Preferred experience for Pathology lab:

• Experience with pathology, tissue diagnostics, or histology for tissue preparation or slide handling.
• Experience or knowledge of the Benchmark Ultra (or competitor tissue staining instrument).

Preferred experience for Core lab:

• Experience with serology (serum or plasma) collection, processing, and testing procedures.
• Experience or knowledge of the cobas instruments (i.e. cobas e801) and Elecsys immunoassays or competitor serology testing instruments (Beckman, Siemens, Abbott, Ortho).

What We Offer You:

We put our employees at the center of everything we do and are committed to providing them, and their families, with benefits that meet their diverse and changing needs. We invest in integrated benefits programs and resources to take care of our employees' physical, mental, and emotional, financial, and social well-being so they can thrive at home and at work, at any stage of their well-being journey.

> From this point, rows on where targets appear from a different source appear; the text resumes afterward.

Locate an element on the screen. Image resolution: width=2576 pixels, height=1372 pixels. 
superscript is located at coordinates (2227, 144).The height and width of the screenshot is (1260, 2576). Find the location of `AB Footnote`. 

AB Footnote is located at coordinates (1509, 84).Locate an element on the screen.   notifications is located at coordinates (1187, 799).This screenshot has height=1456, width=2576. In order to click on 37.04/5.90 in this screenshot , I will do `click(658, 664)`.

IQVIA is a leading global provider of clinical research services, commercial insights and healthcare intelligence to the life sciences and healthcare industries. We create intelligent connections to accelerate the development and commercialization of innovative medical treatments to help improve patient outcomes and population health worldwide. Learn more at

IQVIA is proud to be an equal opportunity employer. All qualified applicants will receive consideration for employment without regard to race, color, religion, sex, sexual orientation, gender identity, national origin, disability, status as a protected veteran, or any other status protected by applicable law.

The potential base pay range for this role, when annualized, is $93,100.00 - $232,800.00. The actual base pay offered may vary based on a number of factors including job-related qualifications such as knowledge, skills, education, and experience; location; and/or schedule (full or part-time). Dependent on the position offered, incentive plans, bonuses, and/or other forms of compensation may be offered, in addition to a range of health and welfare and/or other benefits.